Now we come to the tender time of spring. All the leaves are still in their infancy, dotting tree branches like confetti and letting the blue sky slip between, painting the leaves with flashes of silver where the sun hasn’t already claimed them for gold. The grass is a newly minted green, each blade bright with expectation. Everywhere is the colour of flowering trees and shrubs: apples and crabs and double flowering plums. The scent of chokecherry blossoms mingles with the perfume of lilac which is heavy on the air; their purple clusters just now bursting open. Last spring, people arriving in Winnipeg said the city smelled of lilac.
A sun shower pelts rain across the pavement, intensifying its colour. A sudden squall blows up. The old cottonwood bows to the wind but it is too strong for the Chinese elm on the corner. The wind rips off weak branches which snap with a shriek like pain, several limbs hurtle to the ground, while another mighty arm is caught in mid fall by the remaining tree, an ugly raw wound where it snapped is exposed to the sky; yet the same wind barely strips leaflets off a neighbouring tree. The wind is sudden and violet like a child’s temper tantrum, then all is over and the world is a sunny place again.
In the garden, the fernleaf peony is already done – it is so dry that this tough little plant barely had the strength to open its blossoms, which were small and tired looking even when they first unfurled. The tulips, however, those that survived the constant pruning by the rabbits and the lack of snow cover all winter, are bright and healthy. They prefer it dry. The daffodils, too, are growing in thick clumps and the lilies are all up, so far unscathed by the scarlet scourge, the red lily leaf beetle, which has been terrorizing lily growers this spring after a virulent outbreak last summer.
Diligence seems the only cure, whether it’s by handpicking or direct application of noxious substances at every stage of their development. It is a discouraging battle. Each female lays up to 450 eggs a season in ragged rows along the underside ribs of lily leaves, a dozen or so at a time. They are orange and about half the length of a grain of rice. Six days later, they hatch into voracious feeding machines that can strip a plant of its leaves over night, leaving only a barren stem that soon turns brown. They feed now for 24 days, gradually building up a coating of frass – their own excrement – to discourage predators and protect themselves from the sun.

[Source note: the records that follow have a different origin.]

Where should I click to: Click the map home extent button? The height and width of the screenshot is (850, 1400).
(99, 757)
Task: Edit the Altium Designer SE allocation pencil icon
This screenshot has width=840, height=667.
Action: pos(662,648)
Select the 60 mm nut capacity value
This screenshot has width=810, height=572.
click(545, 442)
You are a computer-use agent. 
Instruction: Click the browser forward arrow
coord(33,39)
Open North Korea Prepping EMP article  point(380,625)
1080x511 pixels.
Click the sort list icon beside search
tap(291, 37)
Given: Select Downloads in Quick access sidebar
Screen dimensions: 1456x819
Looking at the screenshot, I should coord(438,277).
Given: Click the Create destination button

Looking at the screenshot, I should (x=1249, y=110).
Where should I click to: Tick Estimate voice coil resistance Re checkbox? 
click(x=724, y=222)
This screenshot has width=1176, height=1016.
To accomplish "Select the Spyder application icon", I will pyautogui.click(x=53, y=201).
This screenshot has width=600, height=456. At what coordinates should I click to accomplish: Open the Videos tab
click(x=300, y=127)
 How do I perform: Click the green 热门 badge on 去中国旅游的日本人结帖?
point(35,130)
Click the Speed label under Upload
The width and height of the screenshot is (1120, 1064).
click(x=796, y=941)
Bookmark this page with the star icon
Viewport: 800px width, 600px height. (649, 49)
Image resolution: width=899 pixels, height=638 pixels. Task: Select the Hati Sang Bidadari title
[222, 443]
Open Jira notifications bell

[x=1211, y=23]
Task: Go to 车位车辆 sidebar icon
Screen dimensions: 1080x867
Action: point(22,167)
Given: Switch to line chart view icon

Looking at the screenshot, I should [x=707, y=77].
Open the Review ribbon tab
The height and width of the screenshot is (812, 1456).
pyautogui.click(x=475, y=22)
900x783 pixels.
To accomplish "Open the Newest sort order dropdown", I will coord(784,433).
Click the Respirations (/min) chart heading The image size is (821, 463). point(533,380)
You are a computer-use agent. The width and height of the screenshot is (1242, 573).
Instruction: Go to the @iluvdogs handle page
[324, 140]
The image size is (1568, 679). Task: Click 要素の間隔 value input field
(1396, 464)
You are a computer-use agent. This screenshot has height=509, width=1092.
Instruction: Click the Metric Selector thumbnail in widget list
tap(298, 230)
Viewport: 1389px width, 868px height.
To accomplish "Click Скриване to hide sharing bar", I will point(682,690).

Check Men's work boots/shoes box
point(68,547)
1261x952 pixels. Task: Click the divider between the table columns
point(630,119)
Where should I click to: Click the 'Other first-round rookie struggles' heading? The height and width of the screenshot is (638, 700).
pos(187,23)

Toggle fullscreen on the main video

Then, gorged on your lily, leaves, buds, blossoms and all, they drop to the ground and bury into the top half inch or so, or even just under debris, to pupate for another 20 days, when they emerge as the scarlet winged adults that are so lovely yet so evil to the lilies and begin the cycle all over again. Disturb the soil beneath your plants now to get rid of some of the aestivating grubs.
The lily leaf beetles are tricky little devils, too. They know how to emit a squeaking sound by rubbing body parts together when they are pinched or threatened to startle predators and squeamish gardeners. This is perfectly described as “stridulation”. Their other clever habit is to commit “thanatosis“, commonly known as playing dead. They become still, fold up their legs, wings, and antennae, then they fall to the ground upside down so it is hard to see them. Wiley beetle pickers know this trick and carry a pot of soapy water with them on a beetle hunt, holding it under an affected leaf so that the perpetrator will fall into the water and drown.
Adult beetles can be killed by direct contact with methoxychlor (now banned) and rotenone (being phased out in Canada and the US). Rotenone comes from the roots of certain plants, including jicama and derris root from China. Carbaryl, still sold under the trade name Sevin, and malathion are also toxic to the bugs but both also affect bees.
The beetles come from Europe, North Africa and Asia. They were first discovered in North America in Montreal where they probably arrived via a shipment of lily bulbs. Their natural enemy is a parasitic wasp that is attracted to the frass that disgusts birds, but this saviour has not yet reached our shores.
Nor is it likely that we will see relief soon. Government web sites call the beetle a “minor” pest.
Hmmm. I wonder what the folks at Neepeawa’s Lily Nook would say to that!